With the government having to announce a replacement for Patel as a deputy governor, that gives New Delhi a role in picking four members of the inaugural committee.
Patel and the panel will be responsible for ensuring inflation stays within a target of 4 percent with a range of two percentage points on either side, effectively creating a target range of 2 to 6 percent.
Rajan had cut the policy repo rate by 150 basis points (bps) since the start of 2015, but has held off on easing further since April as inflation picked up.

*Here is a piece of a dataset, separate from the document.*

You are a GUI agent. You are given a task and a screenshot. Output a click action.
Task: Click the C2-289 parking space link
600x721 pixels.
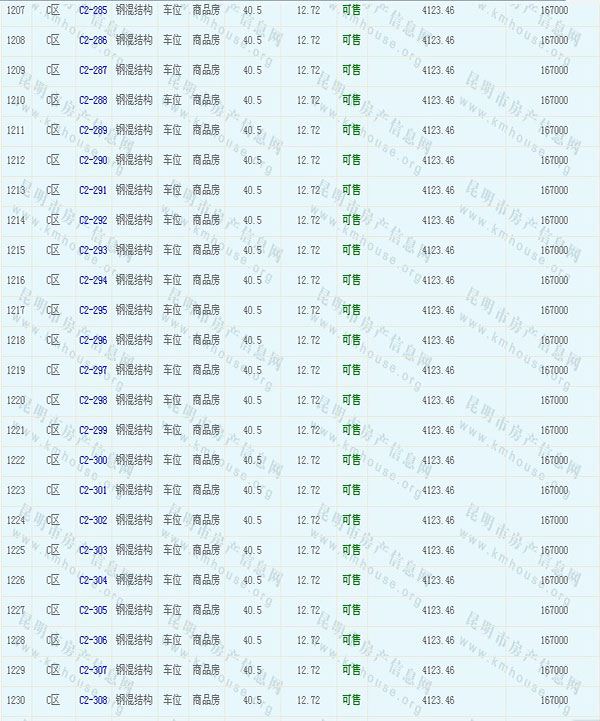click(x=92, y=130)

Consumer prices rose 6.07 percent in July from a year ago.
But economists say Patel could have room to cut rates further if above-average monsoon rains temper food prices.
The economy could use some stimulus given growth slowed to a 15-month low of 7.1 percent in April-June, well below the 8 percent needed to create millions of new jobs.
But analysts see only room for another 25 bps cut sometime between October and December as the RBI is aiming to hit a target of 5 percent inflation by March 2017 as part of a “glide path” towards 4 percent.
Patel will thus need banks to cut lending rates further, a relationship that will likely occupy much of his term.
However, unlike Rajan, Patel is expected to keep a much lower profile. The former RBI governor was seen as having upset right-wing segments of Prime Minister Narendra Modi’s government by speaking out in areas outside the direct purview of the central bank.
“Urjit Patel is likely to keep a low profile and refrain from commenting on non-economic issues,” said K Vijayakumar, Chief Investment Strategist of Geojit BNP Paribas.